On every veranda is a cameo of village life: youths strumming guitars, mothers pegging clothes, grey-haired men gossiping. About 17,000 Malays live here as did their forebears hundreds of years ago and attempts to resettle them in modern accommodation on terra firma have been largely unsuccessful.
Throttling away, we scour the shoreline for rare proboscis monkeys, found only on Borneo. Sightings are almost assured when they return to the trees by the riverbank as night falls.
Our guide spots a family in the dense treetops 50m inland but the very big-nosed male, reddish hair catching the late afternoon sun, coyly turns his back on us.
Lazy monitor lizards and colourful birds can easily be observed on the mangrove roots while exuberant longtailed macaques swing joyfully between branches. These creatures enjoy a protected domain. Though tiny, Brunei Darussalam is very active in conservation and much of its territory is national park. Abode of peace, the meaning of Darussalam, is a fortunate truth for the wildlife in this ecologically diverse nation.
The Empire Hotel and Country Club is a protected domain, too. It occasionally serves as a retreat for members of the royal family. On Sunday afternoon, I occupy a tooperfect sun lounge, invitingly draped in white towels, by the hotel’s man-made lagoon. My insolent sprawling is soon curtailed by a panicky pool attendant.

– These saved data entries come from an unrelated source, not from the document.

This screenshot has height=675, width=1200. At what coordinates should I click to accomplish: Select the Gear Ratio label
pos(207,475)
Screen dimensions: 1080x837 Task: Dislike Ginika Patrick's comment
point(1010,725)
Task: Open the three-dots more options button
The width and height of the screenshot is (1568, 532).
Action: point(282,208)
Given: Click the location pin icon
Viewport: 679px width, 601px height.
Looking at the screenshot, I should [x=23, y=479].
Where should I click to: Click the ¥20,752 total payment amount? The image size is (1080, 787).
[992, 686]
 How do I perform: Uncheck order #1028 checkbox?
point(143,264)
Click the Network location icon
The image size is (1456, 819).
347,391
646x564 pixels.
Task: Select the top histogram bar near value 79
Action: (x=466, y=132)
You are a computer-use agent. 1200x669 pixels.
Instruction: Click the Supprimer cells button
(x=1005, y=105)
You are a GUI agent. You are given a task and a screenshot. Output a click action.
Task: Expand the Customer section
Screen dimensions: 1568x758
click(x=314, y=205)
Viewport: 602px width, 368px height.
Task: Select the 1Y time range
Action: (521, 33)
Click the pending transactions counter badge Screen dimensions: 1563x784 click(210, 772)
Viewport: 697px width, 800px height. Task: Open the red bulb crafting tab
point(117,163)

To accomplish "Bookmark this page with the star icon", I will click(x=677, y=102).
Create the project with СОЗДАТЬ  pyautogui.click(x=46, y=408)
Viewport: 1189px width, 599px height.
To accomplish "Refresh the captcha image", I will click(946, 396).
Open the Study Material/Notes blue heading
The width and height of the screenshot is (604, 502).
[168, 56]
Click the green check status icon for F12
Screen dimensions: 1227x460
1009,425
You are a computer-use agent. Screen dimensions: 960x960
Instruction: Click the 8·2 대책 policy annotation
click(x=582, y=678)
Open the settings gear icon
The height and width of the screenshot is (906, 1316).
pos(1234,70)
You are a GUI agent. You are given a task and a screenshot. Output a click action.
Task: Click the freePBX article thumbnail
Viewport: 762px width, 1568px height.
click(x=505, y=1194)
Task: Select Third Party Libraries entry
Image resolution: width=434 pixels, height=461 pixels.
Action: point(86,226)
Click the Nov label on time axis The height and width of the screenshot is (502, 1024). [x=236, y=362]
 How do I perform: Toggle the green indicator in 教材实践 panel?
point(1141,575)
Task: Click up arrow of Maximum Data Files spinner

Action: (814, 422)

‘‘ Madam! Madam! I am very sorry but you cannot stay here . . . This is for the princess.’’
An hour later, three gleaming European sedans park on the velvety lawn near the pool, and shortly after I spot the princess holding court from my sun lounge. Her squirming discomfort is no accident. I did, of course, put a pea under her mattress.
Back in my suite, the arrival of a deferential waiter bearing elegant hors d’oeuvres served on starched linen makes me feel like restored aristocracy. Prim as Queen Victoria, I raise a teetotal toast in Earl Grey. May the sun never set on the Empire. Leonie Coombes was a guest of the Empire Hotel and Country Club.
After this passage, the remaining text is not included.